◆ Objective
Quote every line of the items, from the line containing "This screenshot has height=720, width=1280." down to the line containing "coord(329,108)", including both of those lines, and nothing outside that range.

◆ Provided entries

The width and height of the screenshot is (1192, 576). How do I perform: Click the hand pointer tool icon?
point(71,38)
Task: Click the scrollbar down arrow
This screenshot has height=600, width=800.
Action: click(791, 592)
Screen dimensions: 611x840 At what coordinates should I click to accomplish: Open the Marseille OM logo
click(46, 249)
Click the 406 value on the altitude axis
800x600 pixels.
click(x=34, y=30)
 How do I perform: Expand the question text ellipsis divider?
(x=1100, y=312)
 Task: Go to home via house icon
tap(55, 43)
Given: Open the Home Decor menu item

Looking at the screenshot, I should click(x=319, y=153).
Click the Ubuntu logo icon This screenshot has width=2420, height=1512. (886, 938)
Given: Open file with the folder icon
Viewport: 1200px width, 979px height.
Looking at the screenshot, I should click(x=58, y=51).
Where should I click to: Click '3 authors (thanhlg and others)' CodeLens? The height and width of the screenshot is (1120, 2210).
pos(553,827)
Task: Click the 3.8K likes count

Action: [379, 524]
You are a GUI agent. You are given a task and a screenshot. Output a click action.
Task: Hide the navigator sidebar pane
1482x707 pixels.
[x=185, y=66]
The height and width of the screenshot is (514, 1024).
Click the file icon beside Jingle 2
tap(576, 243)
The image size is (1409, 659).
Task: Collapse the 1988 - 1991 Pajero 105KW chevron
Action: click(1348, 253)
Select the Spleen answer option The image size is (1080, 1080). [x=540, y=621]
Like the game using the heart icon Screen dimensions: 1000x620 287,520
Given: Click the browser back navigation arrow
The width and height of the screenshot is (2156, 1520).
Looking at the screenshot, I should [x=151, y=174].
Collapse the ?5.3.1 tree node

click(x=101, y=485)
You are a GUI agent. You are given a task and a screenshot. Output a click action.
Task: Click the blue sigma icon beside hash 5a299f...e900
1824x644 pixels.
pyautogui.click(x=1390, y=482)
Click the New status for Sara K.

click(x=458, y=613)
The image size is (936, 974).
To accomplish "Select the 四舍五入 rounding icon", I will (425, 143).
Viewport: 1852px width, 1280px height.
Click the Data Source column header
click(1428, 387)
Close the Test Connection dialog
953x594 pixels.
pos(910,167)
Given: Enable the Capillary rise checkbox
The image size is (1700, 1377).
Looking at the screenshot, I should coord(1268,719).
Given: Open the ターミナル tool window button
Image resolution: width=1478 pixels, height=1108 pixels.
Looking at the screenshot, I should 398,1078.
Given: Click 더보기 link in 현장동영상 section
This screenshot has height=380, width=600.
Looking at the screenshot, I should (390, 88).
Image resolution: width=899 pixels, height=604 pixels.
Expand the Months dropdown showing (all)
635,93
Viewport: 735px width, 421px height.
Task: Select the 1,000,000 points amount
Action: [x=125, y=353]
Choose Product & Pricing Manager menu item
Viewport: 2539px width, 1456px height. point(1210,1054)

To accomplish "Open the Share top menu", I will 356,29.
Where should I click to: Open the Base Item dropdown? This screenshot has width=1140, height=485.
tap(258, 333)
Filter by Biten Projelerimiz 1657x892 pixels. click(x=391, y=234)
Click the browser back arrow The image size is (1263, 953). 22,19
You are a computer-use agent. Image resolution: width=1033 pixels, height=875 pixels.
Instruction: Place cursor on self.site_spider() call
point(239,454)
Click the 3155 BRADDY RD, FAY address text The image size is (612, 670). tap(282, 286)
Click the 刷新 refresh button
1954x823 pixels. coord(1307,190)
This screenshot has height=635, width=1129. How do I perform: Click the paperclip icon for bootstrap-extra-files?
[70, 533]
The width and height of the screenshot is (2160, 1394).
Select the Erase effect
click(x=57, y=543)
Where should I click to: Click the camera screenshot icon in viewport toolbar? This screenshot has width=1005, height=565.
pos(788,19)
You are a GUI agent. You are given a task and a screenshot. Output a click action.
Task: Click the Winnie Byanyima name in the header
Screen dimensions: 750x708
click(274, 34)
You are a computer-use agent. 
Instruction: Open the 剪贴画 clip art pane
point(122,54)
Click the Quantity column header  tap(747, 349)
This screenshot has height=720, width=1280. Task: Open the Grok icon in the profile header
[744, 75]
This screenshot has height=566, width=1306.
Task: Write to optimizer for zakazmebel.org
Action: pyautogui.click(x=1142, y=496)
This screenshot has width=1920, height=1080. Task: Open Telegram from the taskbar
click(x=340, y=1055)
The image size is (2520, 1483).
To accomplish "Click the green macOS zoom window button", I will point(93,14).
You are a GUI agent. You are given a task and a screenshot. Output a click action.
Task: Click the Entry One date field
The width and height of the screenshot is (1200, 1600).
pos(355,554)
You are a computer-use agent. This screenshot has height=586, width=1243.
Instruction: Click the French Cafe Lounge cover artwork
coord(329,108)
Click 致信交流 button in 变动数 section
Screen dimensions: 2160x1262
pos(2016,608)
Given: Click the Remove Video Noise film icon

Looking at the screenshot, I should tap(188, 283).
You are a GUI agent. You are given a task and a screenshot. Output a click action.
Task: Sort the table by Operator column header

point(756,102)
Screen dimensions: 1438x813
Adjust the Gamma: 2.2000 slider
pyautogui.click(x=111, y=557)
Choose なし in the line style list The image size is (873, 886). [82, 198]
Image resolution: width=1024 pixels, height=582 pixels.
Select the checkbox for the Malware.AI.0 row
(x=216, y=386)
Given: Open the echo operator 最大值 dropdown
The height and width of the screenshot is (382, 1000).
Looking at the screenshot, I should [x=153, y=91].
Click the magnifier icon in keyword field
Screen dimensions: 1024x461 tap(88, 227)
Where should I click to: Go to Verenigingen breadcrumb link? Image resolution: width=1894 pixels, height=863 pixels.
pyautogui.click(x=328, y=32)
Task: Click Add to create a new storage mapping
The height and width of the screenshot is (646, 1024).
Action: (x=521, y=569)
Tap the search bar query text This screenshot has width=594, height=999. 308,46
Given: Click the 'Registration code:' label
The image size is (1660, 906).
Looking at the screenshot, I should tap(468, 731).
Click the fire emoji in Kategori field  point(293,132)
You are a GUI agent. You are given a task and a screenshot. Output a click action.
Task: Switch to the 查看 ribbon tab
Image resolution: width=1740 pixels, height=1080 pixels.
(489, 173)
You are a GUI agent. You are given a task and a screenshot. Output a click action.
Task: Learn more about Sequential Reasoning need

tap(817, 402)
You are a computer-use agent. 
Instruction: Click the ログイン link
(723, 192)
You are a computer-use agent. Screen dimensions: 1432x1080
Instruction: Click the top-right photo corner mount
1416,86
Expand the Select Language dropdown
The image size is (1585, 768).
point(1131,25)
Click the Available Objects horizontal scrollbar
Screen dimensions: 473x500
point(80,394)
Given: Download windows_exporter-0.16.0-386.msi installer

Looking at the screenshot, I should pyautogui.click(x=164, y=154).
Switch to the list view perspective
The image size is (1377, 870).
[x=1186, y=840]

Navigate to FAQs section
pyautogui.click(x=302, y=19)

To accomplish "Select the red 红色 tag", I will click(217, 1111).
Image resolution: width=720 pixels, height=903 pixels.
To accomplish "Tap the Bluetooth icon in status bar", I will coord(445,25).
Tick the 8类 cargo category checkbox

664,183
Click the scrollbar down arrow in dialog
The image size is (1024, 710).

◆ Answer to the problem
This screenshot has height=720, width=1280. Task: Open the Grok icon in the profile header
[744, 75]
This screenshot has height=566, width=1306.
Task: Write to optimizer for zakazmebel.org
Action: pyautogui.click(x=1142, y=496)
This screenshot has width=1920, height=1080. Task: Open Telegram from the taskbar
click(x=340, y=1055)
The image size is (2520, 1483).
To accomplish "Click the green macOS zoom window button", I will point(93,14).
You are a GUI agent. You are given a task and a screenshot. Output a click action.
Task: Click the Entry One date field
The width and height of the screenshot is (1200, 1600).
pos(355,554)
You are a computer-use agent. This screenshot has height=586, width=1243.
Instruction: Click the French Cafe Lounge cover artwork
coord(329,108)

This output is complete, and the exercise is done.